Se llevan como perro y gato. El
pibe que tira los cables me lo dijo ni bien entré al estudio.
Pero yo ya lo sabía. Miraba siempre el programa y era evidente que la
periodista jovencita odiaba al periodista viejo y canoso que comentaba las
noticias que ella presentaba.
Muchos políticos están más
confundidos que Warren Beatty el día de los Oscar, dijo ese día Cecilia, la
periodista. Se la notaba satisfecha con la comparación. Me parece que la
confundida sos vos, le respondió el periodista que se parecía a Mario Wainfeld,
aspirando su pipa. Nadie está confundido, siguió, son personas que responden a
intereses y actúan en consecuencia.

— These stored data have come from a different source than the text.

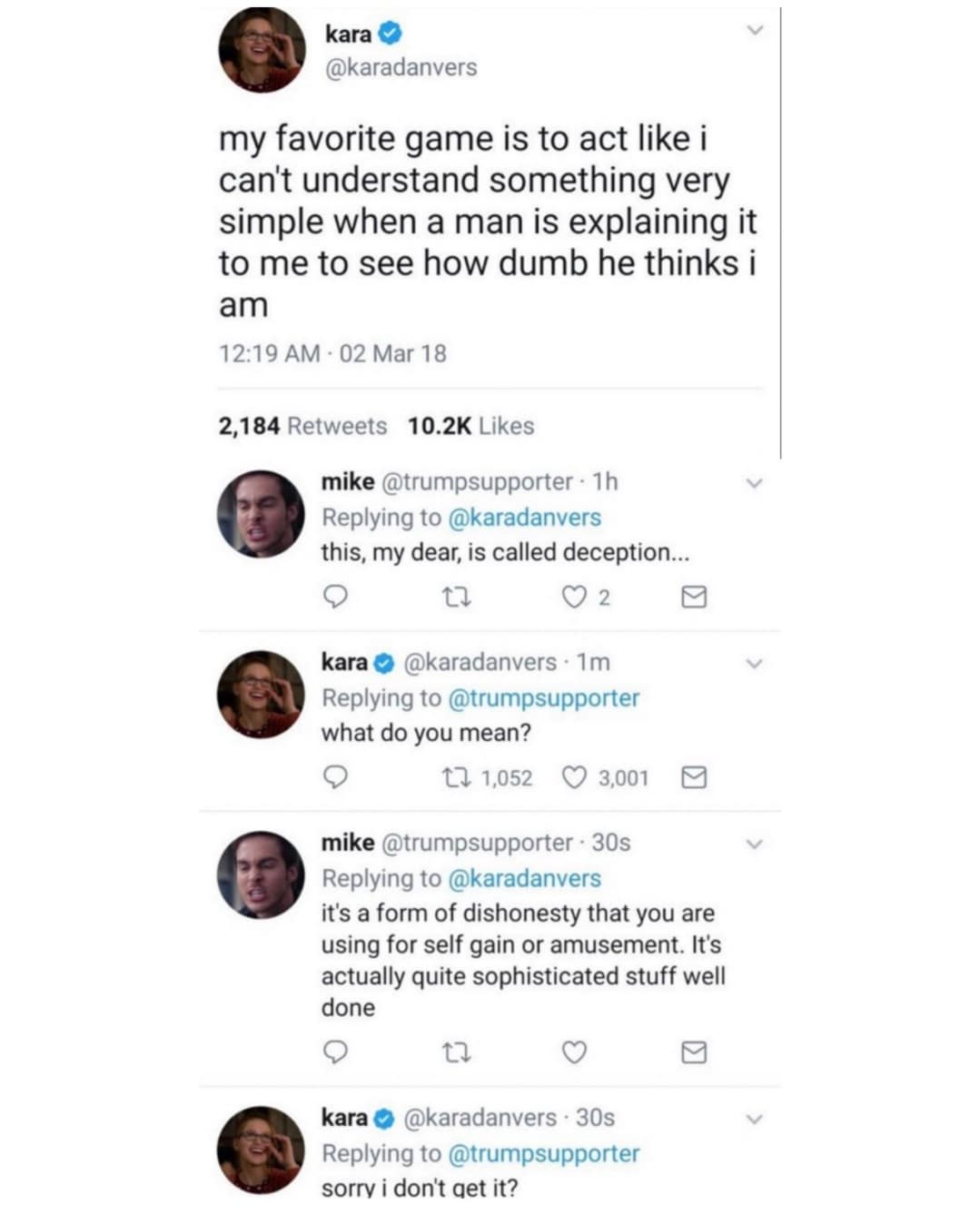Screen dimensions: 980x1225
Task: Share mike's deception tweet via Direct Message
Action: click(692, 597)
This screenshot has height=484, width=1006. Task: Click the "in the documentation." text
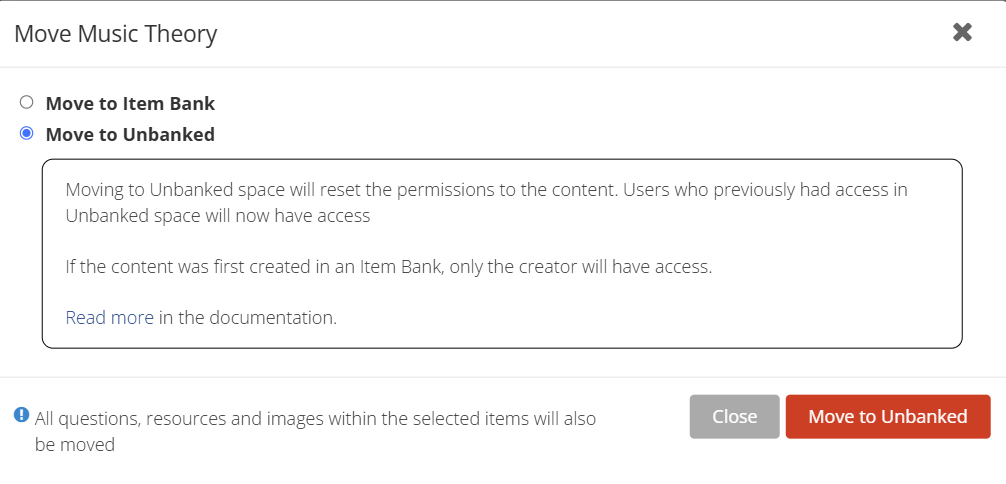tap(248, 318)
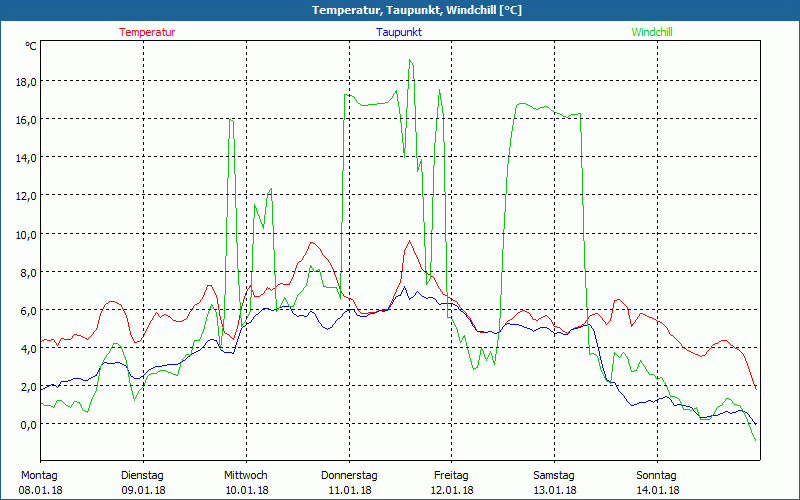This screenshot has width=800, height=500.
Task: Select the Samstag 13.01.18 date label
Action: click(x=554, y=482)
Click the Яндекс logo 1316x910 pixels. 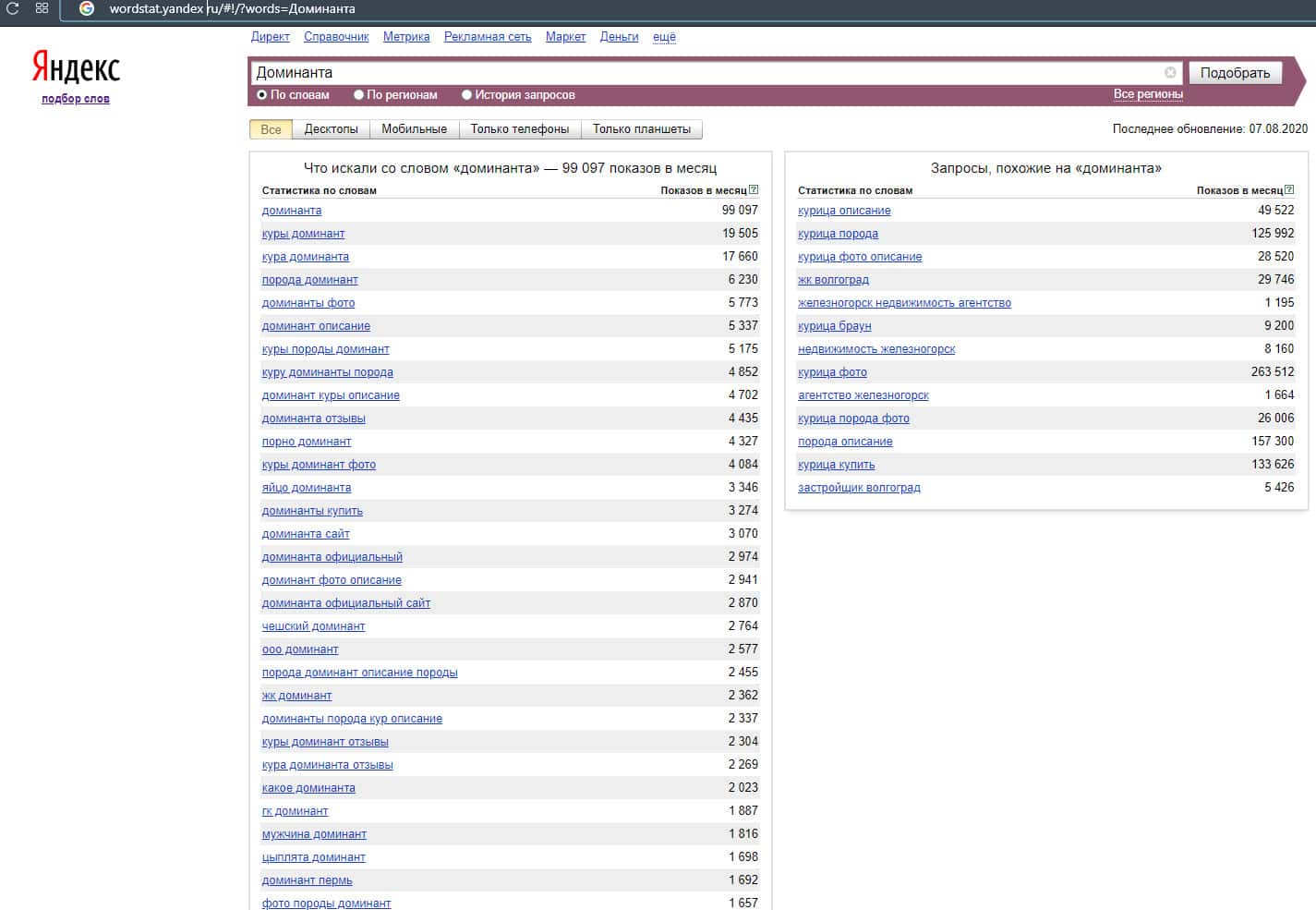click(76, 67)
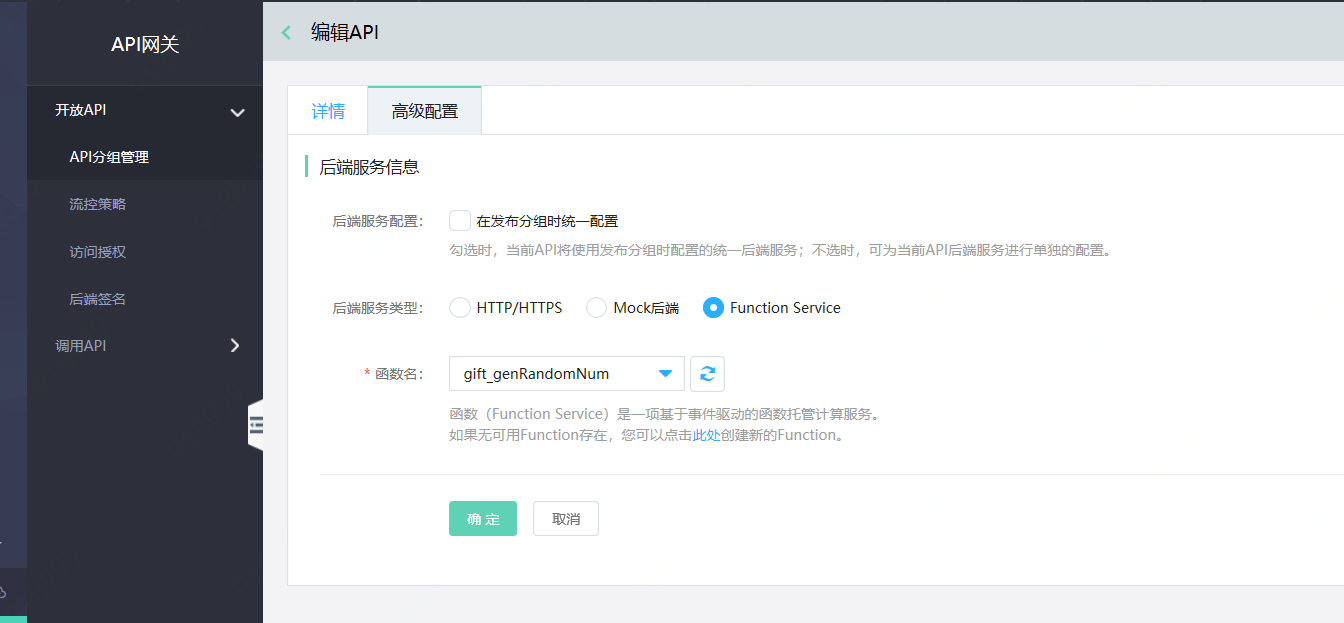Open 后端签名 sidebar item

tap(95, 298)
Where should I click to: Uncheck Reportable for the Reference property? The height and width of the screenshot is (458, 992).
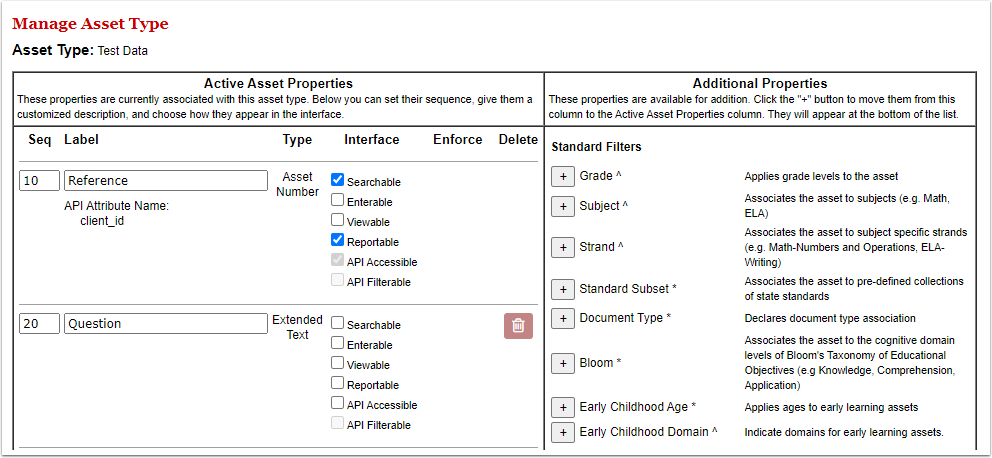coord(338,241)
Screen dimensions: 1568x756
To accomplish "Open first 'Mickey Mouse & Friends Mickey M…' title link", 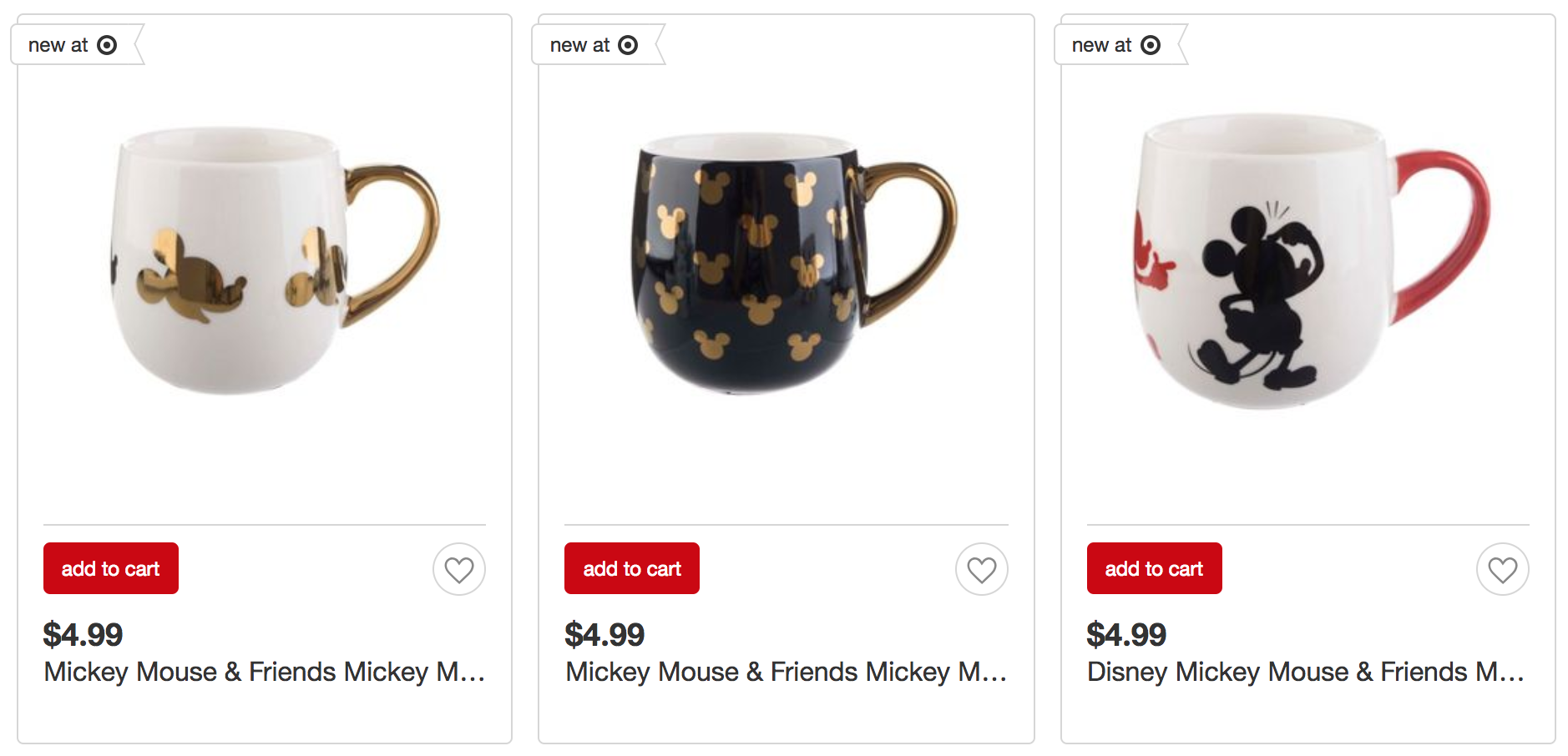I will (264, 672).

Cecilia sonrió todo su odio y Luciano, el
conductor de Vamos que venimos,
acostumbrado a esas peleas sordas entre los dos integrantes del panel, pasó al
corte.
Ahí me pudieron presentar.
Yo estaba terminando la carrera de periodismo y era el primer día de mi pasantía.
Ayudar en la producción del único programa en vivo del canal de cable de la
ciudad era la oportunidad que había estado esperando. El canal era chico, tenía
solo dos cámaras y nadie era periodista de verdad. Todos parecían jugar a hacer
un programa, pero la gente los seguía y al otro día en el supermercado no se
hablaba de otra cosa. Algo iba a aprender de todo eso.
¿Qué es la adicción?, preguntó
Luciano, el conductor, en mi segundo día de trabajo. Cecilia se indignó por el
consumo de cocaína entre chicos de 12 años y Gómez, el que imitaba a Mario
Wainfeld, le preguntó si alguna vez había visto un papel o una línea. Cecilia
giró para mirarlo de frente, seguramente para insultarlo. Su pelo largo y
castaño ocupó todo el monitor. El conductor aprovechó ese plano corto. Pasemos
a un corte, dijeron sus dientes blancos y perfectos.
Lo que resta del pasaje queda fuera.